### Tasks and exercises
- 1) According to the Alfredo Mazacotte profile below, what position does he play?
- 2) Write the next part of the Alfredo Mazacotte profile below, starting after its last line.

### Passage provided
Alfredo Mazacotte

Personal information
- Full name: Alfredo Carlos Alberto Mazacotte
- Date of birth: 17 November 1987 (age 37)
- Place of birth: Asunción, Paraguay
- Height: 1.62 m (5 ft 4 in)
- Position(s): Attacking midfielder

Team information
- Current team: Resistencia

Youth career
- Sportivo Ameliano
- Tacuary

Senior career*
- Years: Team / Apps / (Gls)
- 2009–2013: Tacuary / 75 / (11)
- 2011: → Sportivo Luqueño (loan) / 4 / (0)
- 2012–2013: → Sol de América (loan) / 34 / (7)
- 2013: Nacional Asunción / 10 / (2)
- 2014: Rubio Ñú / 14 / (1)
- 2014–2015: Sol de América / 22 / (3)
- 2015: Ayacucho / 6 / (1)
- 2016: Deportivo Capiatá / 5 / (1)
- 2016: River Plate Asunción / 18 / (5)

(Stored data)

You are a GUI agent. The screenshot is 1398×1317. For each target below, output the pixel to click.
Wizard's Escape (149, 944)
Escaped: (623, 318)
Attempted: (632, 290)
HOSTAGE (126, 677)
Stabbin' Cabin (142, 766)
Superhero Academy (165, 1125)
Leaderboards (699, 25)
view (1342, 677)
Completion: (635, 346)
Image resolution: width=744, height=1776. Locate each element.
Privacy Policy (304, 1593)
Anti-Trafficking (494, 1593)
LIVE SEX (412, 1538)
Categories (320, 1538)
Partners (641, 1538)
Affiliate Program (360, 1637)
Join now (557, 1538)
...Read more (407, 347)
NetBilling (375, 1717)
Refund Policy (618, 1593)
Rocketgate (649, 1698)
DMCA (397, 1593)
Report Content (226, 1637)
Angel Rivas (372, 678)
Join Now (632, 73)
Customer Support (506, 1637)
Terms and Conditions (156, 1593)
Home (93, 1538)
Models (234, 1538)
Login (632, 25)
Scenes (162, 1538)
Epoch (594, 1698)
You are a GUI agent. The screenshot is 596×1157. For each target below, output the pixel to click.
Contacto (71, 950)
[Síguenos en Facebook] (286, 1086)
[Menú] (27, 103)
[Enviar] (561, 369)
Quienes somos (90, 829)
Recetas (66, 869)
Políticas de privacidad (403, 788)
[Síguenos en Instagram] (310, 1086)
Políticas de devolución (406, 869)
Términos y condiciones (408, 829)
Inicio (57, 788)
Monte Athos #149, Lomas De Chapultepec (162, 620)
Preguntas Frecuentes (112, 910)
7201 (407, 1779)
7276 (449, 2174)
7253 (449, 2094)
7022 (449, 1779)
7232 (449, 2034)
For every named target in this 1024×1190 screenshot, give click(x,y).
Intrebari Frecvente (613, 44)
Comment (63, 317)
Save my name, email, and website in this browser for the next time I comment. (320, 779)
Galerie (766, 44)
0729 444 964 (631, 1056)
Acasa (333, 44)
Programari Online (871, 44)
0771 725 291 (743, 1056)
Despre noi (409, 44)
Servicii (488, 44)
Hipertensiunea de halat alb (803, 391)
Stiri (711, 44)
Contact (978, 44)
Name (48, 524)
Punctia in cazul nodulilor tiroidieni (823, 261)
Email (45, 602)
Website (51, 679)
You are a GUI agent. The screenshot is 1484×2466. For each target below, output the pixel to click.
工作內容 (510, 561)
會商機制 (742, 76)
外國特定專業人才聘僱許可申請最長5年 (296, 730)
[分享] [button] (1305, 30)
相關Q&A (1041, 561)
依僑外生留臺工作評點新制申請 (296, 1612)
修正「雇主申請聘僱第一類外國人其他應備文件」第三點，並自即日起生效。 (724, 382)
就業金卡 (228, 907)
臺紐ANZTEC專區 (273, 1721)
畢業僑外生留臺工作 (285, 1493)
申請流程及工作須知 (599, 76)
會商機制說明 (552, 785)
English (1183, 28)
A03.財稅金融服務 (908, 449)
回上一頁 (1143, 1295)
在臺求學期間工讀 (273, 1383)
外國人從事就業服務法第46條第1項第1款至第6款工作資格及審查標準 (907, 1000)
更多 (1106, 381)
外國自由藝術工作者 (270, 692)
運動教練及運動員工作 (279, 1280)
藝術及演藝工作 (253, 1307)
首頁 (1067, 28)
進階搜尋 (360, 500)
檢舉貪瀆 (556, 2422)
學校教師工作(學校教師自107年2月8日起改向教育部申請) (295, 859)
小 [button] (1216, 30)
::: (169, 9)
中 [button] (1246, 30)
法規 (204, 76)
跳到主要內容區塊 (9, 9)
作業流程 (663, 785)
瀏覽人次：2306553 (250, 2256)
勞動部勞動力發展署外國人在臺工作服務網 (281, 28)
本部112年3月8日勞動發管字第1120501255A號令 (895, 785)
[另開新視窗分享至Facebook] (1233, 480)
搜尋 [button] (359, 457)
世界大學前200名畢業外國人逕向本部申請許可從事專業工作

### Your responses
- 1) Attacking midfielder

- 2)
- 2017: Cienciano / 26 / (8)
- 2018–: Resistencia

= Alfredo Mazacotte =

Paraguayan footballer (born 1987)

Alfredo Carlos Alberto Mazacotte (born 17 November 1987 in Asunción, Paraguay) is a Paraguayan Association footballer who currently plays for Resistencia SC.

== Career ==
Mazacotte joined Club Sol de América before the start of the 2014–15 Paraguayan Primera División season after spells with Rubio Ñú and Nacional Asunción. He moved to Peru in 2015, joining Ayacucho FC.